Les logements passifs ont besoin d’habitants actifs

Noémie Benezeth, Chargée d’études Territoires et Emmanuel Boulanger, Directeur d’études Habitat / Cohésion sociale, Agence d'urbanisme de la région grenobloise


Les règlementations thermiques s’appliquant à la construction résidentielle n’ont cessé ces vingt dernières années de progresser pour configurer des bâtiments moins consommateurs d’énergie. Cette révolution constructive est le fruit d’opérations pionnières auxquelles Grenoble a largement contribué, avec des projets d’écoquartiers toujours plus ambitieux en matière d’efficacité énergétique. Depuis le quartier De Bonne et jusqu’à l’actuel projet ABC d’habitat autonome, en passant par Blanche Monier ou Flaubert... ces expériences révèlent qu’il n’y a pas de performance énergétique sans que les habitants soient impliqués dans la mise en œuvre des objectifs environnementaux. L’évolution des habitats réclame aussi et peut-être surtout, une (r)évolution des modes d’habiter.


L’efficacité énergétique résidentielle au cœur des enjeux de transition

L’impératif d’efficacité énergétique en matière résidentielle est au cœur de la transition énergétique. En effet, le secteur du bâtiment est très énergivore et émetteur de GES : il représente près de la moitié de la consommation énergétique finale nationale et plus de 25 % des émissions de gaz à effet de serre (GES).

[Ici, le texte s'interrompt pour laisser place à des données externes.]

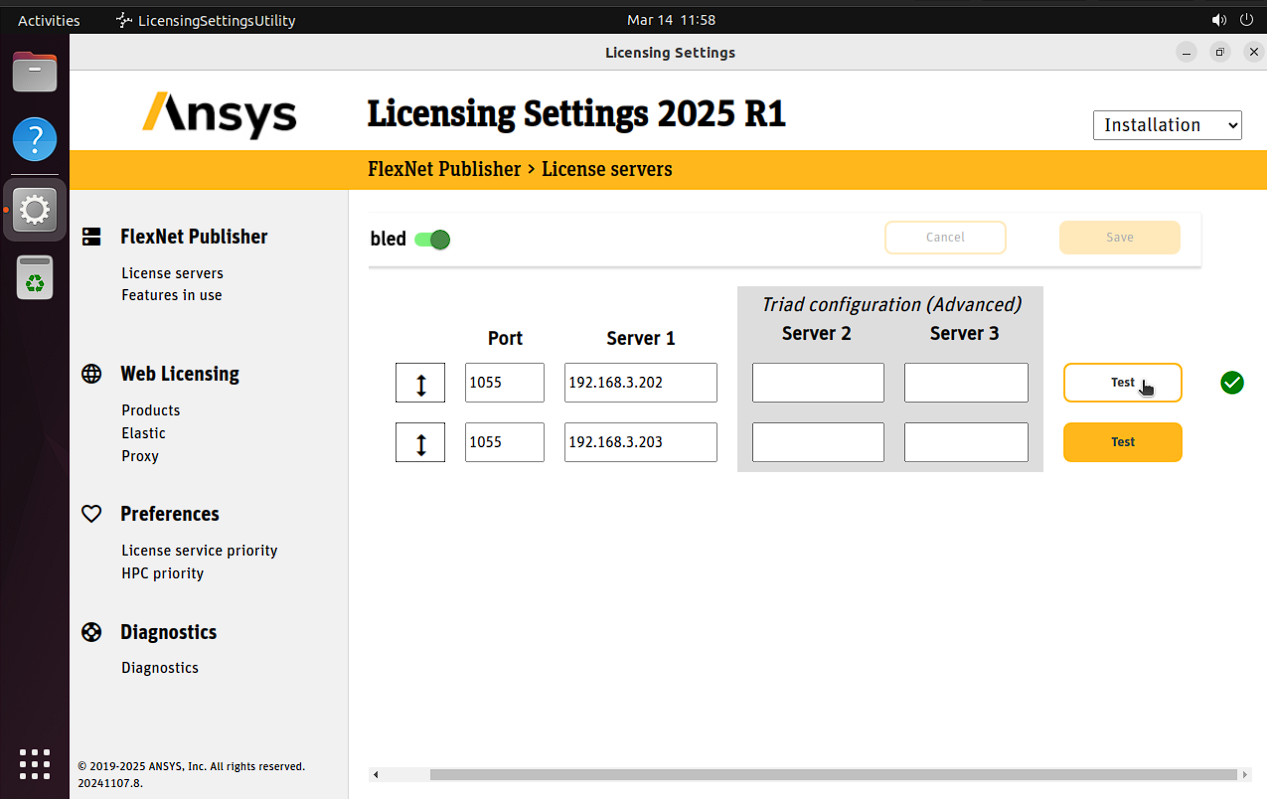
Task: Click the Web Licensing globe icon
Action: coord(91,374)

Il s’agit de limiter la consommation énergétique de l’habitat pour faire face au réchauffement climatique mais aussi, de limiter la précarité énergétique des ménages dans un contexte où le prix des énergies augmente et où le poids des dépenses contraintes liées au logement est croissant.

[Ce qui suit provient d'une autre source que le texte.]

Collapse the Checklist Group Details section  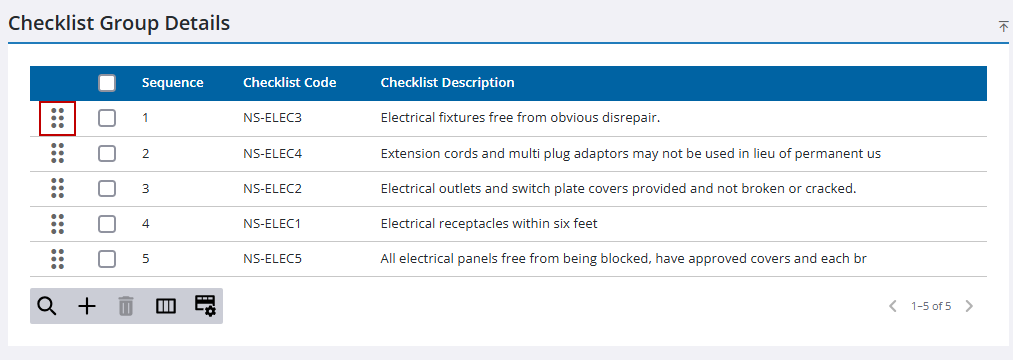pos(1003,26)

Le bâtiment neuf ne représente qu’une partie restreinte des opportunités de logement pour les ménages. Mais l’accentuation du réchauffement climatique ne permet pas de continuer d’ajouter des passoires thermiques à celles qui existent déjà, en nombre, dans le parc existant. À l’heure de la Stratégie nationale bas carbone (SNBC), il s’agit de construire d’emblée les logements les moins consommateurs possibles pour éviter d’avoir à réintervenir massivement dans 10 ou 20 ans sur ce parc en amélioration thermique, comme on doit le faire aujourd’hui dans l’agglomération grenobloise avec la campagne Mur|Mur pour remédier aux lacunes du parc d’après-guerre.


Une règlementation thermique qui accompagne une révolution constructive

Depuis le choc pétrolier de 1973, les réglementations thermiques successives ont permis progressivement d’améliorer très nettement l’efficacité thermique des bâtiments résidentiels : on assiste à un véritable changement de paradigme constructif ces vingt dernières années.

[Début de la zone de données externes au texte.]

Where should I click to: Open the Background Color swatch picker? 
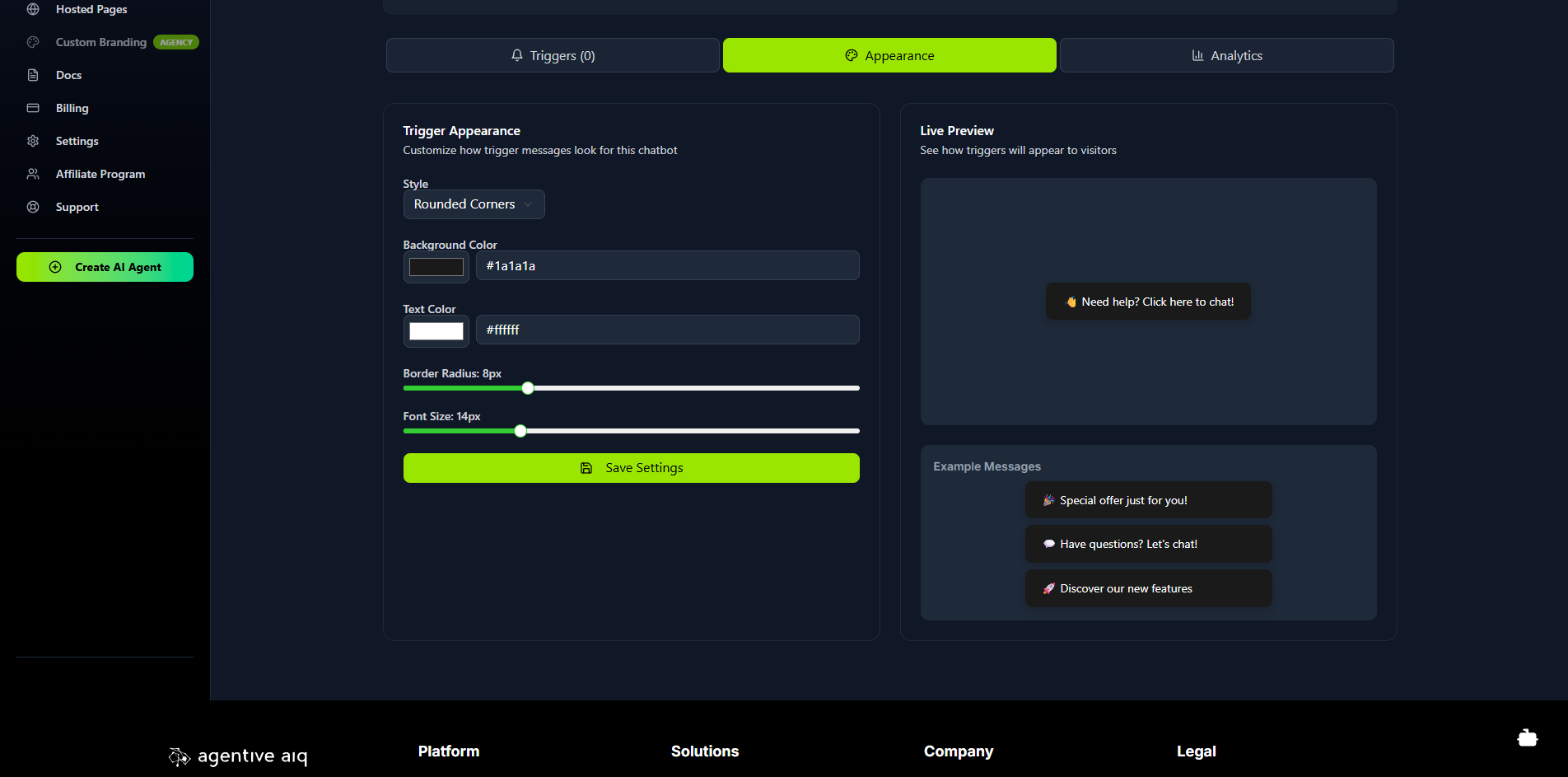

Orientées au début sur le renforcement de l’isolation pour favoriser l’économie d’énergie et la limitation de la dépendance pétrolière, les règlementations ont intensifié grandement les exigences constructives, à partir des années 2000 (RT2000, RT 2005, RT 2012), pour viser progressivement la réduction maximale à la source de toutes les dépenses d’énergie et d’émission de gaz à effet de serre. Elles sont devenues à la fois :

  • plus prescriptives, fixant à la fois un seuil maximal de consommation et une obligation de moyens techniques, de procédés constructifs ;

  • orientées vers une approche plus globale du bâtiment (conception bioclimatique, étanchéité, prise en compte du confort d’été) ;

  • et s’intéressant de plus en plus à la nature des énergies (obligation d’une part d’énergie renouvelable), et à celle des matériaux de construction, de leur empreinte carbone.


Cette (r)évolution se poursuit : la prochaine réglementation, en cours de préparation, dite « règlementation environnementale du bâtiment neuf » (RE 2020), visera non seulement à réduire encore la consommation d’énergie liée au chauffage et aux usages résidentiels, mais aussi l’empreinte écologique du bâtiment en prenant en compte l’ensemble des émissions de gaz à effet de serre sur son cycle de vie, dès la construction, par le recours aux matériaux biosourcés et par la chaleur renouvelable.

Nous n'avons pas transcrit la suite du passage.